APARECIDA DE GOIÂNIA — O candidato à Presidência da República Ronaldo Caiado (PSD) afirmou que, se eleito, indicará quatro mulheres para eventuais vagas no Supremo Tribunal Federal (STF) durante seu mandato. Ele não informou quais seriam os nomes escolhidos.
“Eu terei ali a possibilidade de indicar quatro vagas do Supremo. As quatro serão indicadas por mim, serão mulheres que estarão assumindo o Supremo Tribunal Federal”, disse Caiado durante entrevista à imprensa.
A declaração ocorreu na manhã deste domingo (6), durante uma visita à feira livre do Graravelo, em Aparecida de Goiânia, na Região Metropolitana da capital. Caiado chegou às 9h, em frente ao Terminal do Graravelo, e percorreu a feira acompanhado da candidata ao Senado Gracinha Caiado e do candidato ao governo de Goiás Daniel Vilela.
Os dois candidatos se encontraram durante o trajeto e seguiram juntos até o canteiro central da Avenida Tropical, onde falaram com jornalistas. Caiado conversou e tirou fotos com populares e feirantes.

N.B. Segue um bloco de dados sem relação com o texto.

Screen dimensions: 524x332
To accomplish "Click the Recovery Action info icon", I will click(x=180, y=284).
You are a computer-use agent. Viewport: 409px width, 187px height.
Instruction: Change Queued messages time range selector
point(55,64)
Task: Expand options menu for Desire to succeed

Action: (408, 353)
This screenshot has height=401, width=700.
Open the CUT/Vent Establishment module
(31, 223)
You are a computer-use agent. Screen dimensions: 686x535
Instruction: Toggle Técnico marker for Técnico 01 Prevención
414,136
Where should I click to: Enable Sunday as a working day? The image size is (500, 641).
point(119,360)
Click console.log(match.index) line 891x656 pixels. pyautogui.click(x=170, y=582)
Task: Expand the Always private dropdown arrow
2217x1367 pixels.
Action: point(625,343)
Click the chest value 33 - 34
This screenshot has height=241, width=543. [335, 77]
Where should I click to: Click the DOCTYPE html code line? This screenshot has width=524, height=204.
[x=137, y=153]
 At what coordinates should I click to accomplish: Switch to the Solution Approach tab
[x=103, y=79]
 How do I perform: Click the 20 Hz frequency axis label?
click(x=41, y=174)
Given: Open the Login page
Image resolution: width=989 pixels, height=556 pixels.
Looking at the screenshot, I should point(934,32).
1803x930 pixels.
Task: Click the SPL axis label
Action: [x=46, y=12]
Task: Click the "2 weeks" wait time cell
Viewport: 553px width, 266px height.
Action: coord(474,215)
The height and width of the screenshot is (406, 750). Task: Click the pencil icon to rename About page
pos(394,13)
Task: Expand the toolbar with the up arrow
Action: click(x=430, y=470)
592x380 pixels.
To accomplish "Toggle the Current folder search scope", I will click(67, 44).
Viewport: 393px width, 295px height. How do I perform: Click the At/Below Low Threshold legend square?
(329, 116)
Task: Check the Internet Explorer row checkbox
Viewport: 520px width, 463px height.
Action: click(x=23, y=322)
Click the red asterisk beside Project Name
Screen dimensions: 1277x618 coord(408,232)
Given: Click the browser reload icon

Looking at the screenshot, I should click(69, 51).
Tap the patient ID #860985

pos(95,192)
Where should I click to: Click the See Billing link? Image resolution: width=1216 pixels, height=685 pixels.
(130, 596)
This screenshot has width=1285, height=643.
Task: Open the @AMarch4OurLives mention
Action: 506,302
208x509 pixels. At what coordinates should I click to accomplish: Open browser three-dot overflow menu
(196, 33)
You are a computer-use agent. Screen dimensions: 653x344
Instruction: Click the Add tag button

Mudanças nas regras do Supremo
Questionado sobre a crise envolvendo o STF, Caiado também defendeu alterações nas regras para ministros da Corte. Entre as propostas está a exigência de idade mínima de 60 anos para assumir o cargo. Ele mencionou ainda restrições para o período posterior à saída do tribunal, incluindo tempo sem exercer a profissão ou disputar eleições.
O candidato criticou a atuação do ministro Alexandre de Moraes e afirmou que o Supremo precisa recuperar a credibilidade perante a população. Para Caiado, Moraes não deveria continuar participando de julgamentos e tomando decisões na Corte diante das informações divulgadas.
“É inaceitável, é inadmissível, com tudo aquilo que veio à tona, ainda o ministro Alexandre de Moraes continuar ali dando decisões, julgando processos”, afirmou.
Relatórios da Polícia Federal
A crise citada por Caiado envolve uma investigação sobre supostas fraudes financeiras relacionadas ao extinto Banco Master e a empresas ligadas ao ex-banqueiro Daniel Vorcaro. A Operação Compliance Zero, da Polícia Federal, encontrou conteúdos no celular do empresário que levaram a apuração para instituições como o STF, a Procuradoria-Geral da República, o Congresso Nacional e o Palácio do Planalto.
Na terça-feira (1º), o ministro André Mendonça retirou o sigilo de relatórios produzidos a pedido dele pela Polícia Federal. Os documentos mencionavam autoridades como Alexandre de Moraes, o procurador-geral da República, Paulo Gonet, e o diretor-geral da PF, Andrei Rodrigues.
Parte dos relatórios apresentava mensagens entre Moraes e Daniel Vorcaro e apontava uma relação de proximidade entre os dois no período investigado. De acordo com a Polícia Federal, as conversas incluíam referências a operações policiais e pedidos de encontros.
Depois da divulgação, Moraes questionou diligências autorizadas por Mendonça e a condução de negociações de acordos de colaboração nos casos Master e do INSS. O ministro pediu a abertura de investigação sobre a atuação de Mendonça e citou relatórios de inteligência da PF com possíveis indícios de assimetria na condução de investigações e direcionamento de apurações. Os próprios documentos, porém, registram que não têm caráter probatório e não podem ser usados como prova judicial.